DARKE COUNTY — President Franklin Roosevelt called it “a date which will live in infamy.”
December 7, 1941, remains an “infamous” date even today, as the United States marks the 75th anniversary of the Japanese attack on the U.S. Naval Base at Pearl Harbor in Oahu, Hawaii.
Commemorations across the country will pay tribute to those who died that day as well as their comrades who perished over the course of the next four years. It was a defining moment in the lives of those who were there.
December 7, 1941, is one of those dates which conjures up the question “What were you doing when you first heard?” Because of the momentous historical shift it caused, the date continues to hold a pivotal place in the American psyche. The only dates even closely comparable among those still living today would be the November 22, 1963, assassination of President John F. Kennedy and the September 11, 2001, terrorist attacks on the World Trade Center and Pentagon.
For Americans at the time, December 7 was a typical Sunday. Citizens on the mainland were enjoying their afternoon when news of the attack was broadcast over the radio. Though President Roosevelt had urged strengthening of America’s armed forces, many expected a conflict with Nazi Germany first, which had been at war with Great Britain since September 1939 and the Soviet Union beginning in June 1941. Much of continental Europe, including France, had fallen under Nazi domination.

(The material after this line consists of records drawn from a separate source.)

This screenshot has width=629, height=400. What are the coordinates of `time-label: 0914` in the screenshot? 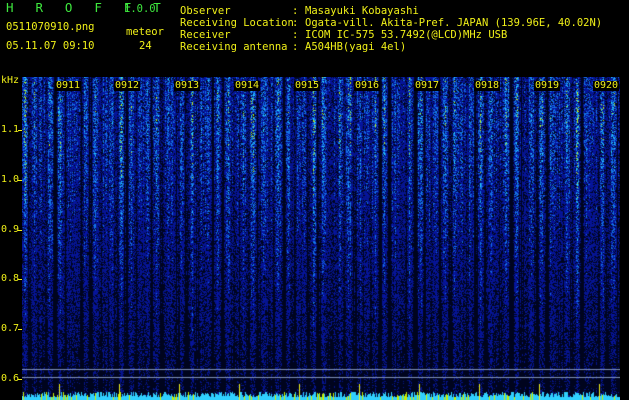 It's located at (248, 86).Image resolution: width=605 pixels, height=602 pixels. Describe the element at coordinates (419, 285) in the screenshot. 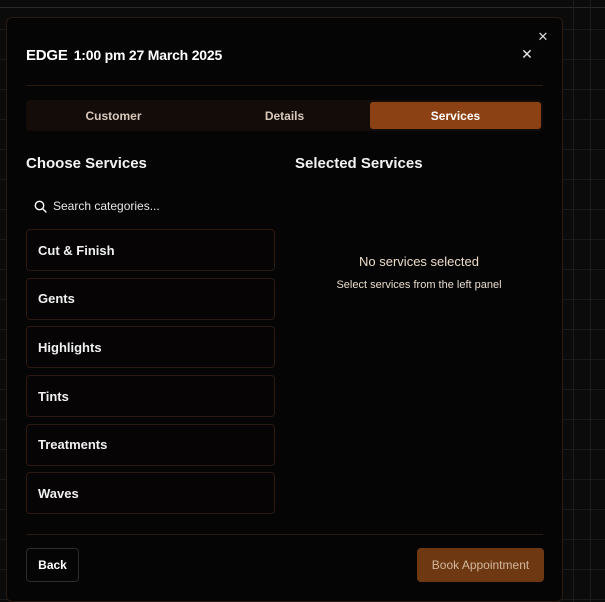

I see `empty-state-subtitle: Select services from the left panel` at that location.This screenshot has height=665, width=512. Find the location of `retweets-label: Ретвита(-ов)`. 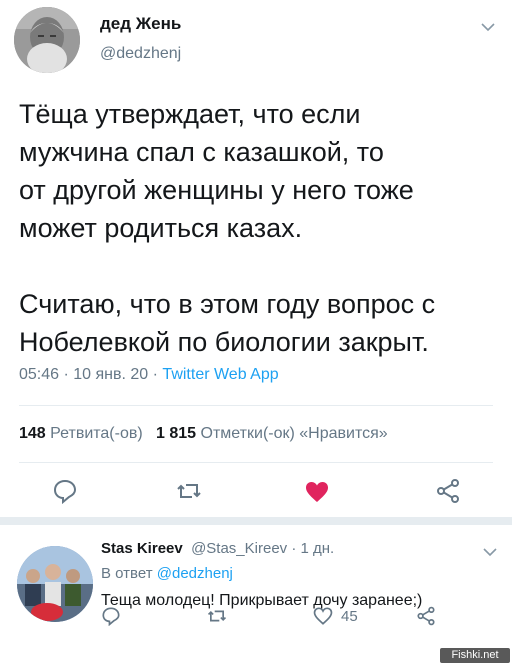

retweets-label: Ретвита(-ов) is located at coordinates (96, 434). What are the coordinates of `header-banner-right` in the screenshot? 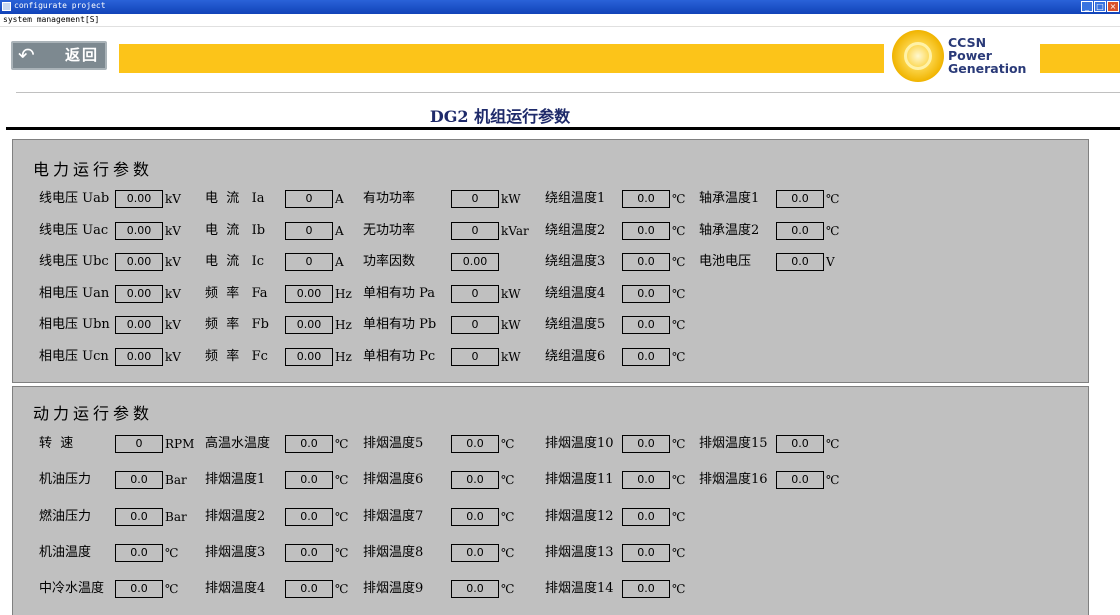 It's located at (1080, 58).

Shortly before 8 a.m. Hawaii time, scores of Japanese planes descended from the sky to drop bombs and launch torpedoes at U.S. Navy vessels, aircraft and ground facilities. U.S. Army air bases on the island were also targeted. The aerial assault caught American forces completely off guard. The attack came in two waves.

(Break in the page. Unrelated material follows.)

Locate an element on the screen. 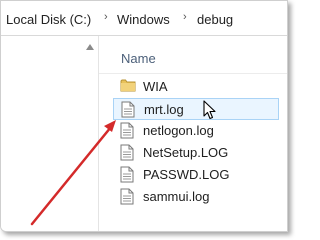  mouse-pointer-icon is located at coordinates (210, 110). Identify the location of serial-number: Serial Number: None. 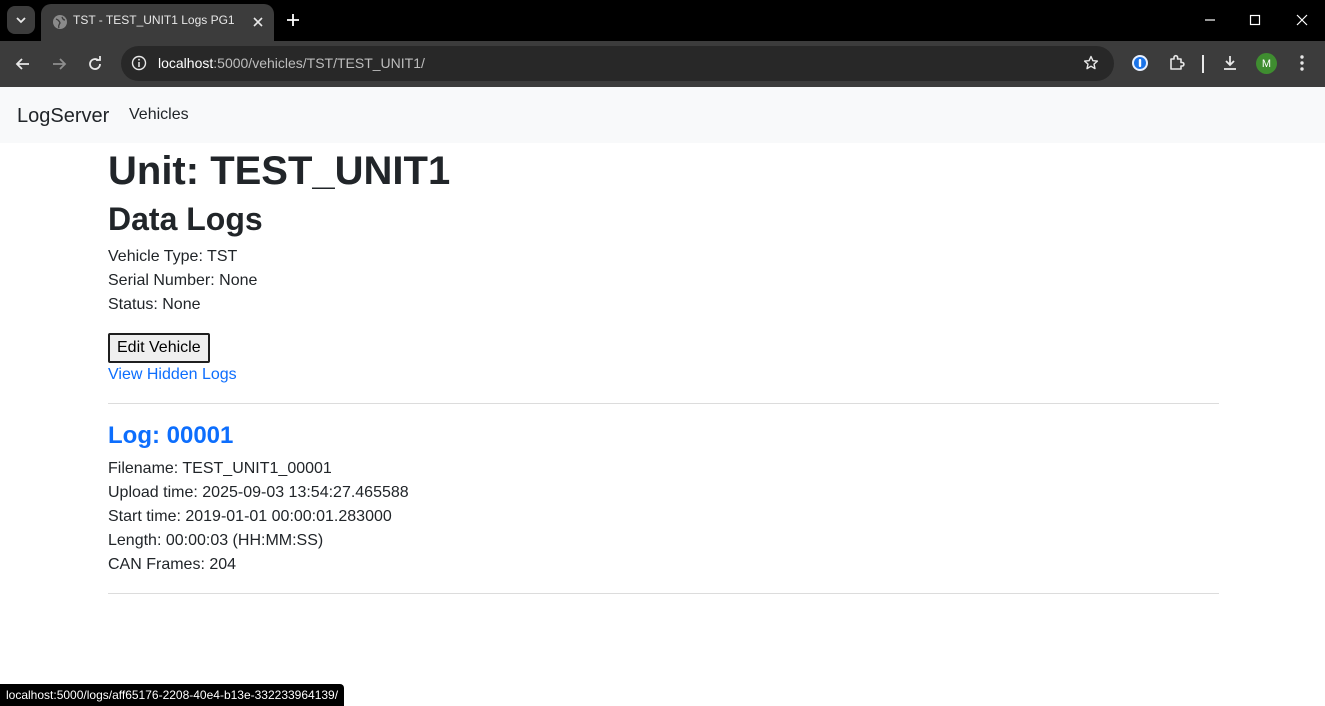
(183, 280).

In less than two hours, 2,403 Americans were dead and an additional 1,178 others wounded. Four U.S. battleships lay at the bottom of the harbor, numerous other vessels were severely damaged, and hundreds of U.S. planes were smouldering in ruins. Fortunately for the Navy, its aircraft carriers were not at Pearl Harbor, but at sea during the attack.
In contrast to American losses, the Japanese lost 29 aircraft, five midget submarines and 64 dead.
The worst hit ship, the USS Arizona, saw most of its sailors perish as the battleship exploded. More than 1,100 died on that vessel alone, representing almost half the day’s death toll.
Within hours of the attack on Pearl Harbor, Japanese forces under Emperor Hirohito also launched aerial assaults on American installations in the Philippines and Guam and on the British possessions of Hong Kong, Malaya and Singapore.
Roosevelt gave his “Infamy” speech to a joint session of Congress December 8, asking Congress to declare war. A day after the first bombs fell on Pearl Harbor, America found itself officially at war with the Empire of Japan.
American soldiers and civilians alike vowed to “Remember Pearl Harbor” and exact revenge on Japanese treachery.
Japan’s Axis ally, Germany, would soon feel the sting of American wrath as well. Nazi dictator Adolf Hitler, in solidarity with Japan and angered by overt American aid to Great Britain, declared war on the United States December 11.
While the U.S. devoted itself to a “Europe first” strategy in conquering its Axis foes, the long journey to defeat Japan commenced nonetheless. Soldiers, sailors and Marines “hopped” from island to island, edging ever closer to the Japanese mainland over the next four years.
Germany surrendered to the Allies May 8, 1945. Japan held out longer, only agreeing to terms on September 2, 1945, following the atomic devastation wreaked on Hiroshima and Nagasaki.
America’s participation in World War II came at great cost. By the end of the war, more than 400,000 U.S. service personnel had died, marking the greatest loss of life in any conflict since the Civil War.
According to the U.S. Department of Veterans Affairs (VA), approximately 620,000 of the 16 million service men and women who served in the armed forces during the war were still alive in 2016. That number, naturally, will rapidly decrease as time passes.
The VA estimates that by 2020, only 282,000 World War II vets will still be around. It estimates only 13,000 veterans may live to see 2034.